At the moment when these lines are being written, the appreciable damage consists of a series of profound cracks in the port-side wall of our cabin, a collapse of the forward external planking and, most importantly, injuries and contusions of varying degrees of seriousness sustained by the following persons:
Madame Bichart, dramatic artiste
, a bruise on the left shoulder.
Monsieur Trabadec, mariner, a bloody nose caused by the fall of a piece of the ceiling.
Monsieur James Codgett, editorial secretary of the Red Herring, numerous bruises and general curvature.
Madame Hatteras, gentlewoman, contusions.
May 28
THE DISASTER
As our readers know, the central part of the shoal has been more resistant than the rest to the formidable shocks that have continued without interruption since yesterday.
The forepart has suffered particularly, as in previous catastrophes. At first light, Commodore Farandoul organized a relief operation to the threatened locales; our editor-in-chief, admitted to the number of volunteers for that expedition, displayed throughout the entire day a courage and activity that excited the admiration of all the witnesses to his heroism.
Thanks to the measurements taken, it was possible to estimate at 39 meters the portion of the shoal that has crumbled under the repeated impacts with the icebergs.

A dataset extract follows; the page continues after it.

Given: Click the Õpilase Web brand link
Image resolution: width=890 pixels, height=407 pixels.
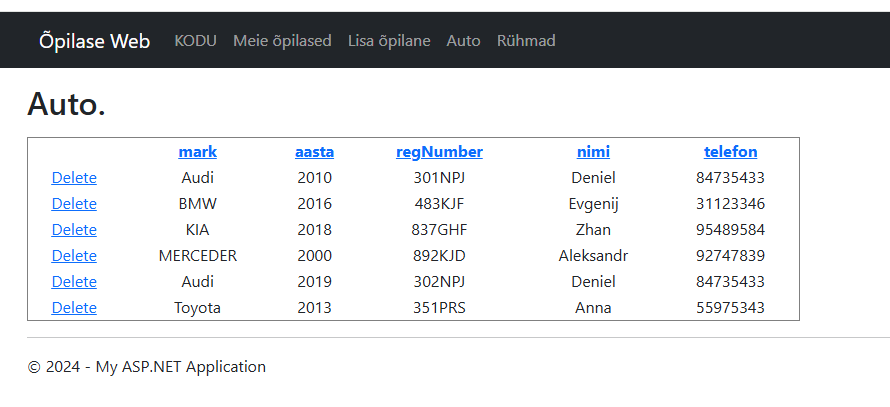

Commodore Farandoul attempted by all possible means to oppose and halt the disintegration of the shoal; standing with a few men at the extreme forward point, skillfully directing the maneuver, he succeeded, with the aid of a long wooden beam, in pushing back the icebergs with which the shoal had made contact, but that was accomplished at the price of superhuman fatigue and running immense dangers.
Thanks to his efforts, the shoal did not lose more than six meters in the first half of the day, but in the afternoon, even huger icebergs having appeared, the maneuvering of the beam no longer had sufficient effect and the disaster assume colossal proportions.